Each year, 1 out of 4 children 14 years and under suffers injuries serious enough to seek medical attention- nearly, 39,000 every day. These are reported injuries; many more occur but medical assistance is not sought. Many parents will say, “I was right there when it happened…it happened so quickly” or “I didn’t think it would happen to my family”. Unfortunately, unintentional injuries can happen to anyone at anytime.
Young children, under the age of 4 years, are at increased risk of suffering unintentional injuries in the home because that is where they spend the majority of their time. (As children get older, they spend time away from the home causing outside or environmental injuries i.e. bikes, playgrounds, scooters, etc.)
An estimated 90% of unintentional injuries are preventable…
September is Baby Safety Month. The following are a few safety tips to help protect your children from hazards of the home. Common household hazards that contribute to unintentional injury related deaths for infants are suffocation, drowning, fire/burns, falls and poisoning.
Infants must have a safe environment to sleep. Use only cribs that meet all current federal regulations and the mattress must be firm and fit snuggly within the crib. There should be no loose or fluffy bedding/blankets, pillows, stuffed toys or bumpers that can be suffocation hazards. Keep cribs and all other furniture away from windows. Make sure all cords from window blinds, monitors and lamps are safely secured. Infants should lay on their backs to sleep to reduce the risk of SIDS. Have your infant wear a “sleep sack” to keep warm if needed.
Water heaters should be set at no more than 120 degrees. Young children are very curious and love to play in water. It is estimated it takes only 6 seconds to cause a scald burn at 140 degrees vs. taking approximately 5 minutes to receive the same severe burn at 120 degrees. Always cook using the rear burners of the stove. When the oven (or the fireplace) is on, keep children away to prevent burns, as these do remain hot even after they are turned off. Always have working smoke alarms throughout the home and practice fire escape routes often.
Drowning is a huge hazard for young children. Infants and toddlers have not developed a sense of depth perception and, due to the weight of their large heads, they tend to be top-heavy.
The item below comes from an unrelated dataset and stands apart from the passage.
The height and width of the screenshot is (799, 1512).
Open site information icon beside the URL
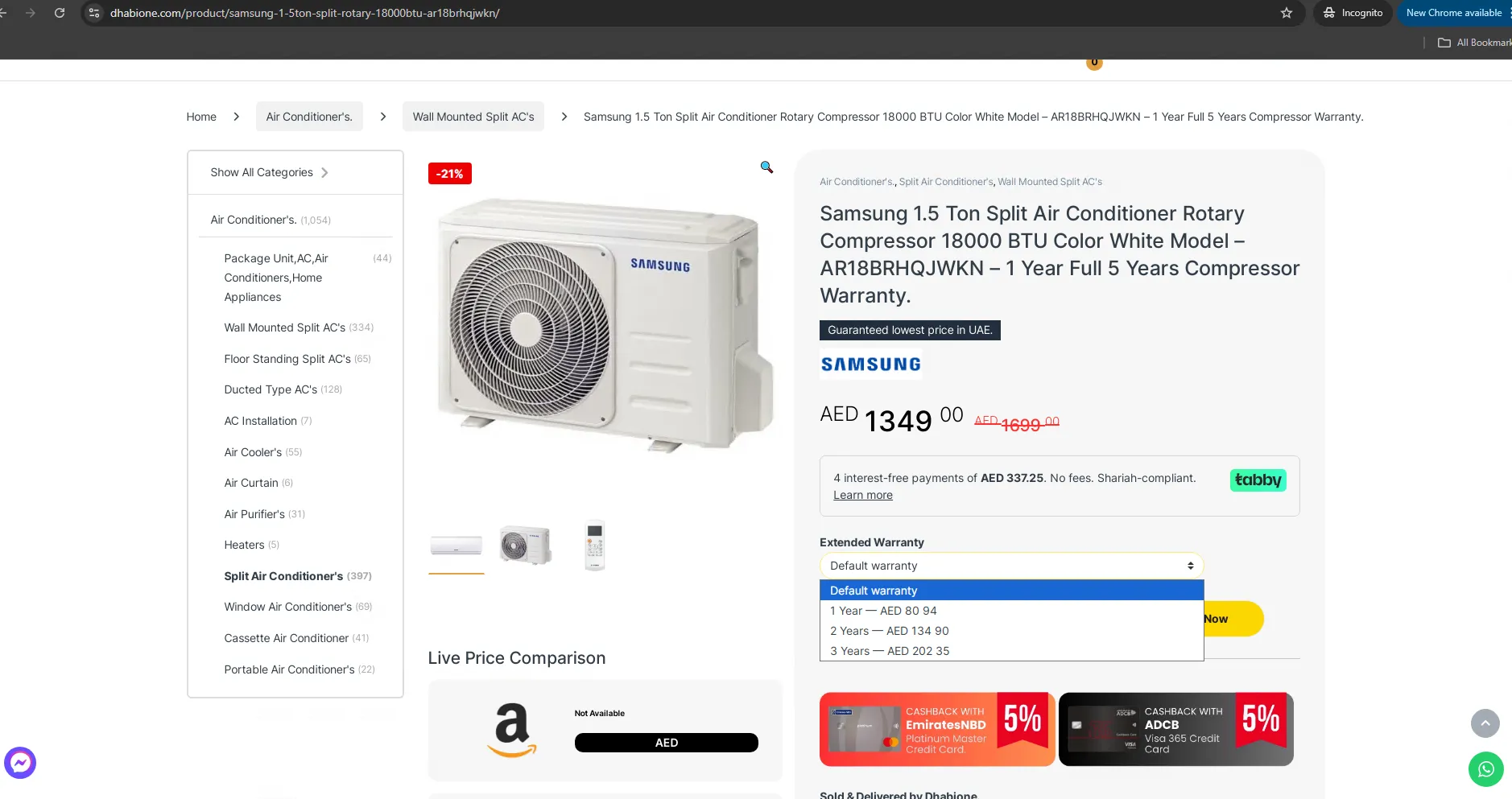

Bathtubs, pools, buckets, landscaping ponds or even toilets all pose a danger to young children, as it only takes a few inches for them to drown. Never leave a child unattended around any water, not even for a couple minutes.
As mentioned before, infants and toddlers tend to be top-heavy, therefore stairs are also a considerable danger to them. Gates must be properly installed at the top and bottom of staircases to prevent falls. Stationary activity centers are a better option than walkers. An often overlooked fall hazard is windows. Keep furniture away from windows and teach young children to play a safe distance away from windows. In about 80% of the cases of window falls, a screen was present. Screens are not designed to keep a child from falling through. Install ASTM approved safety devices to prevent falls and when all possible, open from the top for ventilation. When not in use, keep all windows locked.
Iowa’s Poison Control Center 1-800-222-1222
It is very important to keep all medicines, personal care products, cleaning products, detergents, etc. in original containers and out of the reach of young children. Often, to them these hazards look like candy or drinks they normally consume not knowing they are harmful. Child resistant lids are only a deterrent, not a guarantee they can’t open the container. Install latches/ locks to prevent access to cabinets and drawers. Program into cell phones and post the Poison Control and emergency numbers in the event of an accidental exposure. Take CPR and first aid classes to gain knowledge of what to do in the event of an emergency.
Furniture and TVs must be properly secured to prevent tip-over. Approximately 70 children are injured every day from a tipping piece of furniture, TV or appliance. It is estimated that a child dies every 3 weeks from a TV falling on them and every 2 weeks from having a piece of furniture tip over on them. It doesn’t have to be a large or heavy item, any shelf or drawer provides a climbing temptation, making a piece of furniture front-heavy and causing it to tip.
An easy device to measure potential choking hazards is an empty toilet paper roll. Anything that fits through the tube can become lodged in a young child’s airway. Balloons are often overlooked as a choking hazard. They are given to children to play with, but when popped, the latex pieces can be easily inhaled causing a dangerous airway obstruction. Button batteries are found in many devices within our homes. Key fobs, remote controls, toys or singing greeting cards all contain button batteries. Magnets can be found in many homes as well. When swallowed, both of these common objects can become “activated” causing internal burns and other internal organ injuries.
These are just a few safety reminders to help protect your environment. You will need to take a few minutes and get on your hands/knees to explore your home through “your child’s eyes” for specific hazards, from the floor looking up. If you see anything interesting, shiny, and colorful or “toy like,” then that is probably what your child will most likely go toward. It is our job as parents and caregivers to keep a safe environment for our children because they are completely depending on us to protect them. Remember that baby-proofing is not a substitution for proper supervision, but instead, something to slow children down until we can catch up to them.